You may have driven past the Baltimore campus of the Board of Child Care hundreds of times and not even known it. It is just west of I-695, in the Milford Mill area.
The campus houses an organization that's been helping children for more than a century.
“We started as three orphanages back in the late 1890s and early 1900s, and over the decades we have evolved to be a fully functional mental health and behavioral health facility,” said Kristian Seske, the chief operating officer for the Board of Child Care.
In fact ”orphanage“ is not a word that's used there anymore. The Board of Child Care focuses on services for children and their families. The campus can house more than 100 kids ages nine through 21. Children are also bused to the campus here daily from up to 90 miles away.
“Our staff are trained behavioral health professionals that really understand how to both treat and coach families through that time in a child's life,” Seske said.
By ”that time,” Seske is talking about trauma. Children wind up at the Board of Child Care for many different reasons. They may need more support in school than they can get in a tradition classroom. There are also children with a wide range of behavioral, health and mental health needs. They're not “bad kids,” but many of them have had bad things happen to them.
“The children served by Board of Child Care truly have a diverse set of needs and backgrounds,” Seske said. “What probably unites most of the children and families we serve is a history of past trauma.“
Unlike the foster care system of years ago, in most cases the Board of Child Care now works to re-unite traumatized families. Or, they can allow kids and teens to stay and build life skills on the Milford Mill campus.
“One of the most fulfilling parts of this work is seeing the alumni come back and tell us how they're doing,” Seske said.
WMAR-2 News' “Built Upon a Dream” project will focus on sprucing up the dining hall, the gym, and a common ”canteen“ area used by the children for down-time and events such as birthday parties and watching movies.
“We really try to start with a 'feel' for a space.
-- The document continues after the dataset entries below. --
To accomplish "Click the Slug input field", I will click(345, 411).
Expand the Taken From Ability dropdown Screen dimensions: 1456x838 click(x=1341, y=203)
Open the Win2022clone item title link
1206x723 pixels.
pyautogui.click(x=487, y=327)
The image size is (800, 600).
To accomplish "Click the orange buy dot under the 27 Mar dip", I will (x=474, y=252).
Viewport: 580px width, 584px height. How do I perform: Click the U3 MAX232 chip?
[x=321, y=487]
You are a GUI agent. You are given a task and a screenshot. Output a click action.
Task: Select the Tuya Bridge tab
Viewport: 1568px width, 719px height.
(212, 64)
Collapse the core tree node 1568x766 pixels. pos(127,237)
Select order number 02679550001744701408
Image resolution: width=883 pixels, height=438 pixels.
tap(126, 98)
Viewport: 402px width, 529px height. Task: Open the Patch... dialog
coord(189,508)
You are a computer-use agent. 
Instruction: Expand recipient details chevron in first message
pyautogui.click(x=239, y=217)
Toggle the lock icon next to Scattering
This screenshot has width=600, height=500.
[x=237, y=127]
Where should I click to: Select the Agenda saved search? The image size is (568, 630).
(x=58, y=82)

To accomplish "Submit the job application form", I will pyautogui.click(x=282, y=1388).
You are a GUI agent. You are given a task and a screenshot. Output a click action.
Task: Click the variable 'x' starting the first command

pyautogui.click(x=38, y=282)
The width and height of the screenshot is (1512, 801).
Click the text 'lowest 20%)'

Trying to invoke some kind of reaction from the people that will be in it,” said Lauren Uhlig, an architect with Hord Coplan Macht, who is donating her expertise to the project.
“We're trying to build a really special space that the kids and families we serve can be proud of,” said Nicole Smith, the executive director for Maryland and DC Programs at the Board of Child Care.
In fact, the work has already started.
“The Built Upon a Dream grant is truly an incredible opportunity,” Seske said.
WMAR-2 News will continue checking in on the progress at the Board of Child Care over the next two months, and bring you updates along the way on how the dream is becoming a reality.
“A big focus for us as a charity is family involvement,” Seske said. “And this grant is letting us really create some really cool spaces that let families come to campus and really just be present with their kids.”
The ”Built Upon a Dream“ program will air on WMAR-2 News in late August.